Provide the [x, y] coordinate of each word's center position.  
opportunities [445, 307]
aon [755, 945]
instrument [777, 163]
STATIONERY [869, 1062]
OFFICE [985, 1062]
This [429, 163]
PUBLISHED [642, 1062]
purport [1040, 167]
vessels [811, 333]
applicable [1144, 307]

◆ ◆ ◆ ◆ ◆

**Stated problem**
Arrange the data as a two-column CSV with the header columns request and answer, starting with the line that contains "instrument [777, 163]" and going on through the end of the data. Give one row per line, with each field enclosed in double quotes and any line breaks replaced by spaces.

**Full solution**
request,answer
"instrument","[777, 163]"
"STATIONERY","[869, 1062]"
"OFFICE","[985, 1062]"
"This","[429, 163]"
"PUBLISHED","[642, 1062]"
"purport","[1040, 167]"
"vessels","[811, 333]"
"applicable","[1144, 307]"